As the watershed votes approach in largely sexist Zimbabwe, women are wary of participating because of the violations that peak against females at election time. This is according to findings by a research thinktank ahead of polls set for 2018 when President Robert Mugabe is for the first time set to come up against a female candidate.
His deputy, Joice Mujuru, who now leads the National People's Party (NPP) after she was fired from Zanu-PF for allegedly plotting against Mugabe, is seen as the biggest threat to the veteran's hold on power. However, Research and Advocacy Unit (RAU), said political violence was dissuading women from participating in elections.
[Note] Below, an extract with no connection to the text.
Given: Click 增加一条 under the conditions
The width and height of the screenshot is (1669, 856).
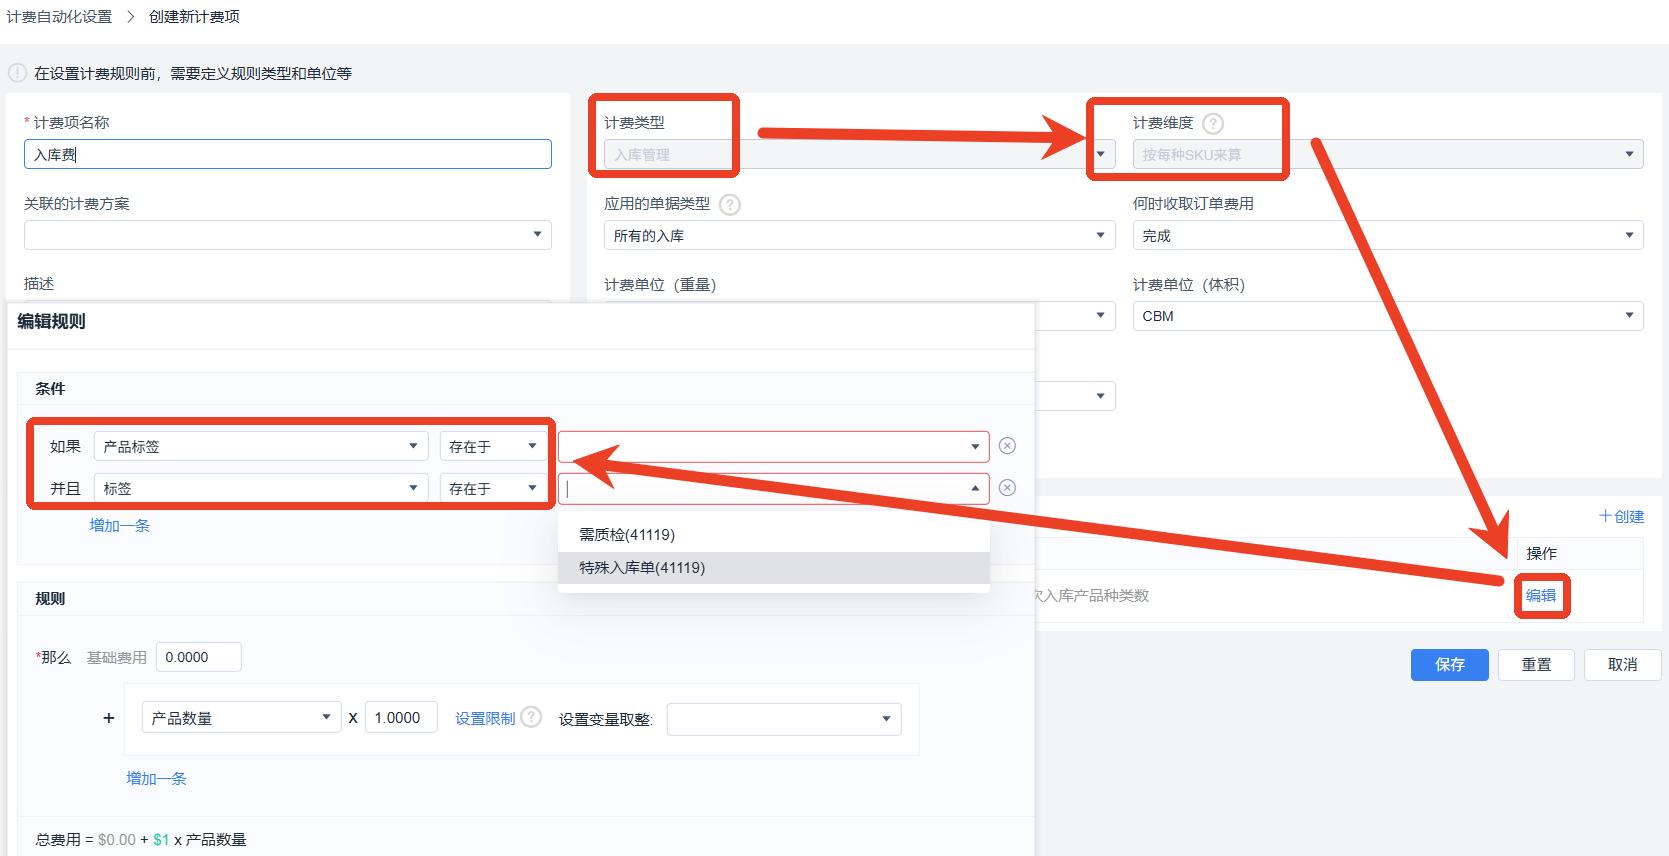Looking at the screenshot, I should (x=119, y=526).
Reyhana Masters,
Reyhana Masters, researcher for RAU, said violence was a major hindrance for middle class women and the political environment was currently not conducive for people to participate. "Women are also objectified and seen as sex objects, their contributions are not viewed in any manner other than that and this has forced many of them to stay away," Masters said. Coincidentally, last month, Mujuru accused elders of the now-defunct Zimbabwe People First such as Didymus Mutasa and Rugare Gumbo of soliciting sexual favours from her. Zimbabwe Elections Support Network confirmed the abuse of women,who make up 51 percent of the 16 million population, was rife prior to elections in Zimbabwe. Elections held since 1980 have been laden with rape and deadly violence.